Officials intervened during the period — often and heavily, occasionally with other central banks but mostly on their own.  The yen was at 104.9/$ when Fujii took office, got as weak as 113 during his term, and was 99.1 when he stepped down, which was near its highs.  Japanese international reserves jumped by $70.5 billion while he was finance minister or $6.4 billion per month.  While much less than the climb in 2002-4, the increase indicates a hands-on yen policy, not at all like the stance Fujii has promised this time.  What’s interesting here is that Fujii started out in 1993-4 sounding much like now, predicting on September 1, 1993 a “big boost if benefits of yen appreciation are passed on to consumers.”  That posture quickly changed, however.  Under LDP rule, bureaucrats have been more powerful than politicians.  So possibly he was told by the permanent cadre in the Ministry of Finance not to make comments about the virtues of a strong currency and not to talk about letting market forces set exchange rates.  Instead, his remarks soon followed time-honored norms, calling rapid foreign exchange moves undesirable or threatening that officials will respond appropriately to speculative foreign exchange moves or as early as 09/27/93 insisting yen appreciation was having an adverse economic impact.

Another game that Fujii played with market rumors was to resist calls for more policy stimulus, to claim that the priority was to implement what had been legislated, and then to initiate more stimulus after all.  The Fiscal 1993 budget had three supplementary add-ons to the original, the most in 8 years.  He fought efforts to raise fiscal deficit spending, in part to get agreement to raise sales taxes later in the decade, and in the end oversaw significant incremental fiscal stimulus.

Japan played the role then that China does now.  Bill Clinton was a fairly new U.S. president, and his administration was pressing Japan to enact surplus reduction targets.  Fujii was in the middle of Japanese efforts to resist doing such.  He was also under pressure to deregulate as a means to boost U.S. exports to Japan.

In those days, the Bank of Japan was much less independent than now and could not indefinitely steer a course different from what politicians wanted.  So Fujii made lots of remarks about monetary policy, often claiming that Japanese officials rates were plenty low already and other times complaining that banks were not passing previous cuts by the BOJ in full  on to borrowers.  Just a few weeks after becoming finance minister, the BOJ discount rate was slashed by 75 basis points to 1.75%.  While that was the only such cut in his time at the helm, the Bank of Japan engineered a deeper reduction of 120 basis points in overnight interest rates to around 2.68% by the time Fujii left office.

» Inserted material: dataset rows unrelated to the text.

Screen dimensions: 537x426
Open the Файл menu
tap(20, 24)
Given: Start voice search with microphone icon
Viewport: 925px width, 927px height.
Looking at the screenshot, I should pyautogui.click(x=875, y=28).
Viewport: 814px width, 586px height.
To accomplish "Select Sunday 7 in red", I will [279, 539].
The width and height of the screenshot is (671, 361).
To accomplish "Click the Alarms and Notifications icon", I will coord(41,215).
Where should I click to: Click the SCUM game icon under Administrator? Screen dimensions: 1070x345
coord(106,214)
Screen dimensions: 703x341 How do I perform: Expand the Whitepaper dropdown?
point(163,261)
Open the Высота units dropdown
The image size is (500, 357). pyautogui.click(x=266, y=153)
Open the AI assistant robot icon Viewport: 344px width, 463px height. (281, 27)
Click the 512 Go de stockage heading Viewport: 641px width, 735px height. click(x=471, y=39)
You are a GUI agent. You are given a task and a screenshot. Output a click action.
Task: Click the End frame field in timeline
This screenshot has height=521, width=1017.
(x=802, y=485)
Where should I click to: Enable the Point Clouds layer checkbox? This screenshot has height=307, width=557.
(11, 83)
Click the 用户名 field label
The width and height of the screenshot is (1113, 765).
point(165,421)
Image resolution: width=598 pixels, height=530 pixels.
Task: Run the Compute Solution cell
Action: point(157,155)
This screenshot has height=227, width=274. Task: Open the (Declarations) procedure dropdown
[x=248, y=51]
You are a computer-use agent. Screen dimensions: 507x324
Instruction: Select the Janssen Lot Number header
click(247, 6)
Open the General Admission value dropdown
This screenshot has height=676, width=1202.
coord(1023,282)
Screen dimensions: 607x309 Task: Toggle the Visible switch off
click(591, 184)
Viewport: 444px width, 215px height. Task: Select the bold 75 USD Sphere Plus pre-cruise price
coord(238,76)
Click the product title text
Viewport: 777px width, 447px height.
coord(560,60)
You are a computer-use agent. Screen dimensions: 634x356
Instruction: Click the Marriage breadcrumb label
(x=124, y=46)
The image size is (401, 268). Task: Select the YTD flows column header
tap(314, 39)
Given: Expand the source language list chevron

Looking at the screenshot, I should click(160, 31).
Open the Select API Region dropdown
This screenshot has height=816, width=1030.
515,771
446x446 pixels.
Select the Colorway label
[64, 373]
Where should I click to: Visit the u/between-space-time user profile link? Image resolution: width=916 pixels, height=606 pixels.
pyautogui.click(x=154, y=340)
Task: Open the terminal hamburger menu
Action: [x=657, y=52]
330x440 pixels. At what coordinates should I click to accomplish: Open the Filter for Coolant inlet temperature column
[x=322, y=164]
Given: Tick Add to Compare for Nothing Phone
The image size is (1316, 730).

Japan was in recession at the beginning of his first term.  There was constant fear of a double-dip downturn even after activity stabilized and had begun a very gradual recovery.  Portents of the deflation problem that struck subsequently could be seen the decelerating trend of consumer price inflation from 1.9% when Fujii started to 0.6% when he stepped down.  Ten-year JGB yields were at 4.13% in August 1993 and still elevated at 4.33% in mid-1994.  The Nikkei was much higher than now yet far below its end-1989 peak.  There was little net change between when he arrived a left, but stock prices fell sharply enough in between to generate calls for measures to boost then directly — calls that Fujii resisted.

Fujii represented a party coalition not led by the LDP during his first time as finance minister, but it had a much shakier mandate than now.  He had to toe the line dictated by MOF bureaucrats.  The mandate is stronger this time, but sometimes traditions transcend political numbers. The death of the carry trade is contingent on Fujii really wanting a strong yen and being able to chart his own course and not what the permanent cadre tell him to do.